*Source material:*

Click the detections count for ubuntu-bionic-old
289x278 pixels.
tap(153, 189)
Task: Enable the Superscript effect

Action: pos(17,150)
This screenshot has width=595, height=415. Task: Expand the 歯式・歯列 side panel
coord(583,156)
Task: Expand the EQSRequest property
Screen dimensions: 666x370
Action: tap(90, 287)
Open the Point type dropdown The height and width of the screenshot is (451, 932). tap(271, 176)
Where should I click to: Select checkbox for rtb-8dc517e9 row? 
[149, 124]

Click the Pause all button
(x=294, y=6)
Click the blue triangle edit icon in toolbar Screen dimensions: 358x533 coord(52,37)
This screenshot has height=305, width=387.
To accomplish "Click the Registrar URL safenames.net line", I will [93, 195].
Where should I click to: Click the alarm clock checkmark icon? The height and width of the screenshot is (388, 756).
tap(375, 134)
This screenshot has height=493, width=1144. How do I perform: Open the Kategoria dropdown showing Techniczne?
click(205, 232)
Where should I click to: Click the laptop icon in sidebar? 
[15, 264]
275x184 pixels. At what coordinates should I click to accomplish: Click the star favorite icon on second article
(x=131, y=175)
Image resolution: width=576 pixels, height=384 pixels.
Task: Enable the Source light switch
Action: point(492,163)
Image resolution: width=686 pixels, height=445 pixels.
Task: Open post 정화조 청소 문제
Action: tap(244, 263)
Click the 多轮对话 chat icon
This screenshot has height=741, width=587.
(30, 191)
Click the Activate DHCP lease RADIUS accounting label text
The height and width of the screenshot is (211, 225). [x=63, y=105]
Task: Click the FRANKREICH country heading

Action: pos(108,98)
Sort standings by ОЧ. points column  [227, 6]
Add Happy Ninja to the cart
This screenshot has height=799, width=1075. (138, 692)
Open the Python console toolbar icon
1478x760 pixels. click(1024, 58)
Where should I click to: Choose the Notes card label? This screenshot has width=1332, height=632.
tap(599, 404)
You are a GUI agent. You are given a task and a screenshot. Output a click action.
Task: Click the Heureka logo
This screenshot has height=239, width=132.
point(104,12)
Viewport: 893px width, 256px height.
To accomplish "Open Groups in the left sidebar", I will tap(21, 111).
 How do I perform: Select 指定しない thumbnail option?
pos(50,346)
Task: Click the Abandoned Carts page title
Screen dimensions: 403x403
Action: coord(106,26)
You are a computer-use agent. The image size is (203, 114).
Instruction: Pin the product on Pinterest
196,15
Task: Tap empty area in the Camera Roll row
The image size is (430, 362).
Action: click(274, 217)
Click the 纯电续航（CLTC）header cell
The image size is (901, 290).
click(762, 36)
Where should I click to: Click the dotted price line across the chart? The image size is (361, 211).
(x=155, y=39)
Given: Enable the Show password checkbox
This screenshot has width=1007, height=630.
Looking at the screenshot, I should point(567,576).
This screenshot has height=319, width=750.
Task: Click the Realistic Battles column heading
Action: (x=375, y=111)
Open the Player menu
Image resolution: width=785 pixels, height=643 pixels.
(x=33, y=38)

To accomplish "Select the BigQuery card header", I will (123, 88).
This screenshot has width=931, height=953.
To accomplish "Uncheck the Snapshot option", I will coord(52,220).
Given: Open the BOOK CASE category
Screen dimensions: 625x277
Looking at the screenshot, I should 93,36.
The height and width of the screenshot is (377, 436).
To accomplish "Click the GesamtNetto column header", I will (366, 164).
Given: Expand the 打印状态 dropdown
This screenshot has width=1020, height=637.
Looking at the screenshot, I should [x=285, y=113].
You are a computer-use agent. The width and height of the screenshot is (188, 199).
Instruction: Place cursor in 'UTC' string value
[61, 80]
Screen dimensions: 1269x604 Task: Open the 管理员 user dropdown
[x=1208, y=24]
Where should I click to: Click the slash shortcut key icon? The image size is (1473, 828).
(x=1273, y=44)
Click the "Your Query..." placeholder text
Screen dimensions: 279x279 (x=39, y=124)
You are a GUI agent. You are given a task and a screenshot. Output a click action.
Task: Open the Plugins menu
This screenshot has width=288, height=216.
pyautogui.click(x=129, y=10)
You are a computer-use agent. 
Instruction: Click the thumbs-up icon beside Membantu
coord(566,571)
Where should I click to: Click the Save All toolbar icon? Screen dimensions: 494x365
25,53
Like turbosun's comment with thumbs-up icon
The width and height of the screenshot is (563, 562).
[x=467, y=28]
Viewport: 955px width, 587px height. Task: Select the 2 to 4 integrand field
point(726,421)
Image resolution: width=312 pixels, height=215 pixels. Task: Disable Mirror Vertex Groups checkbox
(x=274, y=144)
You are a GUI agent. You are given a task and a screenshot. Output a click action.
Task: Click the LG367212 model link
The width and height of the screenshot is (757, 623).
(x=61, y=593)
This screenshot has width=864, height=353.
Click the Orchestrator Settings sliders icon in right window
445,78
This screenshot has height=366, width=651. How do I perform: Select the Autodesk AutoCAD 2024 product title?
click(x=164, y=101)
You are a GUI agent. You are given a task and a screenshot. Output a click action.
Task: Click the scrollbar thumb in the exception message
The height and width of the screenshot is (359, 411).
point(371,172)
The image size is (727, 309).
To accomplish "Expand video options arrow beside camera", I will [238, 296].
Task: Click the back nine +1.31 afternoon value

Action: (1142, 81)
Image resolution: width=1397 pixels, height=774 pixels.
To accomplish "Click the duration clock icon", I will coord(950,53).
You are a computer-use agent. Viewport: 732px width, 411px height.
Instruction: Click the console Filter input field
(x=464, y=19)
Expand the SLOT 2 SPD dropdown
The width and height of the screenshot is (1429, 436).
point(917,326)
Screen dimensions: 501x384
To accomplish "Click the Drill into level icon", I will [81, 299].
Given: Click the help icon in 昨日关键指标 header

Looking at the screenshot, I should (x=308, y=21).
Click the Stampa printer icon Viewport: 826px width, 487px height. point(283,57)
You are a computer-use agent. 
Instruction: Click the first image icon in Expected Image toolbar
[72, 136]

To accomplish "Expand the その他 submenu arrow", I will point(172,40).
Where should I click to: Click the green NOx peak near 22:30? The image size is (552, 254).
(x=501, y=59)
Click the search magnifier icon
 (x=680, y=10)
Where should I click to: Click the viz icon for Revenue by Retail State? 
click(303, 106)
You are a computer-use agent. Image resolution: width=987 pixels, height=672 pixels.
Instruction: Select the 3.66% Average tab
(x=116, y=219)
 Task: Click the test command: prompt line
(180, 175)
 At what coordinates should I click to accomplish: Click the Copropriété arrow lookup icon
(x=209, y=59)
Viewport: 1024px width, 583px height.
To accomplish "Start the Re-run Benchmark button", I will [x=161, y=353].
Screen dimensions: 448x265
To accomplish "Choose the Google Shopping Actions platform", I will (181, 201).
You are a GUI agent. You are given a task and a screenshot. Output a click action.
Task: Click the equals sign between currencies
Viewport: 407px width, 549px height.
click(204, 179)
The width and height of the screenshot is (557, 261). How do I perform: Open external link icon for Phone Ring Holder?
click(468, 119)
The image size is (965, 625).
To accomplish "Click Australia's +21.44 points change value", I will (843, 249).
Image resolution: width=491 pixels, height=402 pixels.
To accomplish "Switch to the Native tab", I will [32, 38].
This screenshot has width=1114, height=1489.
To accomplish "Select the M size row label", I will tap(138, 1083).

*Problem details:*
Please, starting with the first line of the material above, write out each line exactly and finish on the line that includes "Sort standings by".

*Response box:*
Click the detections count for ubuntu-bionic-old
289x278 pixels.
tap(153, 189)
Task: Enable the Superscript effect

Action: pos(17,150)
This screenshot has width=595, height=415. Task: Expand the 歯式・歯列 side panel
coord(583,156)
Task: Expand the EQSRequest property
Screen dimensions: 666x370
Action: tap(90, 287)
Open the Point type dropdown The height and width of the screenshot is (451, 932). tap(271, 176)
Where should I click to: Select checkbox for rtb-8dc517e9 row? 
[149, 124]

Click the Pause all button
(x=294, y=6)
Click the blue triangle edit icon in toolbar Screen dimensions: 358x533 coord(52,37)
This screenshot has height=305, width=387.
To accomplish "Click the Registrar URL safenames.net line", I will [93, 195].
Where should I click to: Click the alarm clock checkmark icon? The height and width of the screenshot is (388, 756).
tap(375, 134)
This screenshot has height=493, width=1144. How do I perform: Open the Kategoria dropdown showing Techniczne?
click(205, 232)
Where should I click to: Click the laptop icon in sidebar? 
[15, 264]
275x184 pixels. At what coordinates should I click to accomplish: Click the star favorite icon on second article
(x=131, y=175)
Image resolution: width=576 pixels, height=384 pixels.
Task: Enable the Source light switch
Action: point(492,163)
Image resolution: width=686 pixels, height=445 pixels.
Task: Open post 정화조 청소 문제
Action: tap(244, 263)
Click the 多轮对话 chat icon
This screenshot has height=741, width=587.
(30, 191)
Click the Activate DHCP lease RADIUS accounting label text
The height and width of the screenshot is (211, 225). [x=63, y=105]
Task: Click the FRANKREICH country heading

Action: pos(108,98)
Sort standings by ОЧ. points column  [227, 6]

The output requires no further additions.